I design the websites themselves to run forever with minimal maintenance. They are simple static websites with few moving parts. I have paid for years of hosting in advance, and set up automatic payments just in case. Everything is behind Cloudflare for extra redundancy. If something goes wrong, Better Uptime notifies me. So far, nothing went wrong.
The tech I build
Nowadays, I only write code for myself and I don’t get paid for it. I have less patience for maintenance; I just want things to work. A person’s primary task should not be computing, but being human.
These days, I delete more code than I write. My software gets simpler and easier to maintain. I pare complex systems down to small scripts with few dependencies.
An app can be a home-cooked meal. Software does not need to be massively scalable and suitable for every use case. It’s fine to write simple Python scripts with hard-coded logic.
My own behaviour
I leave my phone out of the bedroom. When I go to bed, I leave it on silent mode on my desk.
Instead of getting smacked with raw social media first thing in the morning, I read a book or articles I have queued in Instapaper. The iPad I read on is disconnected from the cloud and social media. It’s a distraction-free device.
I used to go straight to my desk - still in my underwear - to continue something that started on my phone in bed. Now I have coffee and breakfast on the balcony, then catch up with the world. I don’t have the discipline to do this every morning, but I’m getting darn good at it.
I also post a lot less online. The internet got much angrier during the pandemic, and I mellowed out as well. I found that the best response to quibblers and boors is indifference. When the discussion gets tedious, I shrug and move on. Rude emails go straight to the trash.

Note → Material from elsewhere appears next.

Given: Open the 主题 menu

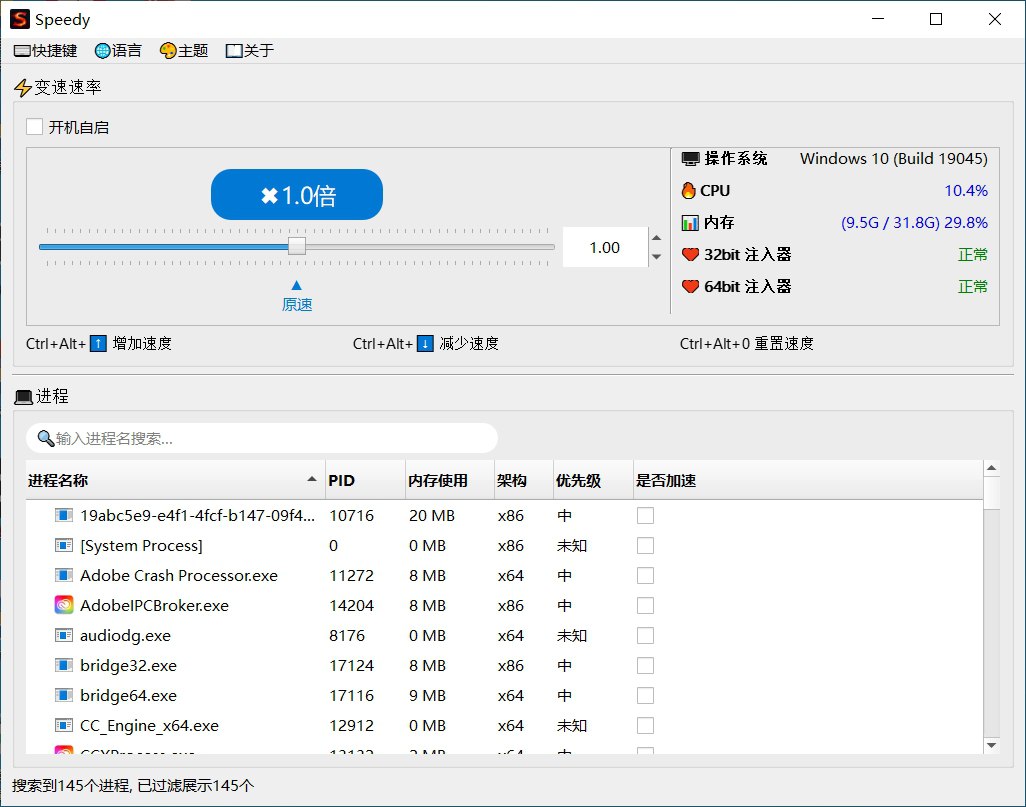Looking at the screenshot, I should pos(184,51).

“A strange game. The only winning move is not to play.”
Result
The original draft of this article had the desperate tone of an alcoholic pouring his liquor down the kitchen drain. I was losing sleep over internet drama. I couldn’t fully check out. A few years later, things are a lot better.
It’s all quieter.
Did all this effort unlock superhuman productivity? No, but it helped. I spend less time on the computer. I pull out my phone less. I don’t get sidetracked as much. I am blissfully unaware of the latest internet drama, and certainly not embroiled in any of it. I have more time to read, garden, and ride my bicycle.
I don’t read as much as I would like to. I still seek cheap entertainment at the end of a long day. I still reach for my phone to escape from an awkward situation.
It’s an iterative and incremental process. I slowly get better at it, and I update this post every few months to remember how much progress I have made.
The computer is a tool again, and now it’s going back in its box.